Are you saying that I have to download the vocabularies from ATHENA regardless of the already provided vocabulary-related .csv files? If so, I’m quite confused because I don’t see the point in providing the vocabulary tables in the first place.

Best regards,


Well, there’s a trick with CPT4. We can’t distribute it directly due to licence issues.
Therefore, we provide you with a utility that downloads the descriptions separately and merges them together.
And this utility is distributed via Athena only.
So, you need to download something from Athena anyway, to get this unitilty.

it’s “cpt4.jar” file, actually.

Ah, sorry for the added confusion. If you need CPT4, then download through Athena indeed.

And last time I checked, it comes with the bash/batch file to execute the cpt4.jar for you. :wink:

Yeah that is why you are seeing that.

On a side note, in recent months we have been preferring Synthea to SynPUF. Another synthetic data set to explore. :slight_smile:

@Dymshyts, @MaximMoinat, @ericaVoss

I checked ATHENA and saw that there is an EULA license required for CPT4. I totally get it now.

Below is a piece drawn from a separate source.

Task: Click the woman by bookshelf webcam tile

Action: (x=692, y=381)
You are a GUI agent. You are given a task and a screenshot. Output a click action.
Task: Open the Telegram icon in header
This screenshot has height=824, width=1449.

Thank you all for clarifying this out!

We’ll definitely check out Synthea as well!

Best regards,


Recently tried and updated the ETL-CMS python_etl and I am getting the following error:

– all files present…

build_maps starting…
No existing location_dict_file found (looked for ->/Users/sudoshi/Downloads/Data/CMS_Control/location_dictionary.txt)
No existing provider_id_care_site_file found (looked for ->/Users/sudoshi/Downloads/Data/CMS_Control/provider_id_care_site.txt)
No existing npi_provider_id_file found (looked for ->/Users/sudoshi/Downloads/Data/CMS_Control/npi_provider_id.txt)
Reading omop_concept_relationship_file → /Users/sudoshi/vocabulary_download_v5_latest/CONCEPT_RELATIONSHIP.csv
Writing to log file → /Users/sudoshi/Downloads/Data/concept_relationship_debug_log.txt
Traceback (most recent call last):
File “/Users/sudoshi/Documents/GitHub/ETL-CMS/python_etl/CMS_SynPuf_ETL_CDM_v5.py”, line 2036, in
File “/Users/sudoshi/Documents/GitHub/ETL-CMS/python_etl/CMS_SynPuf_ETL_CDM_v5.py”, line 390, in build_maps
with open(omop_concept_relationship_file,‘r’) as fin,
FileNotFoundError: [Errno 2] No such file or directory: ‘/Users/sudoshi/vocabulary_download_v5_latest/CONCEPT_RELATIONSHIP.csv’

Although everything IS in place. Any assistance would be appreciated from anyone who has recently used this tool?

I think the issue is that when I used futurize to convert the script from python2 to python3, there are some remaining discrepancies. The solution might be to use a virtual environment, install python2 and dependencies and run the original scripts. I will try that and report back.

Using python2 on MacOS with the requirements installed is working so far. I should have the full 2.33M by tomorrow.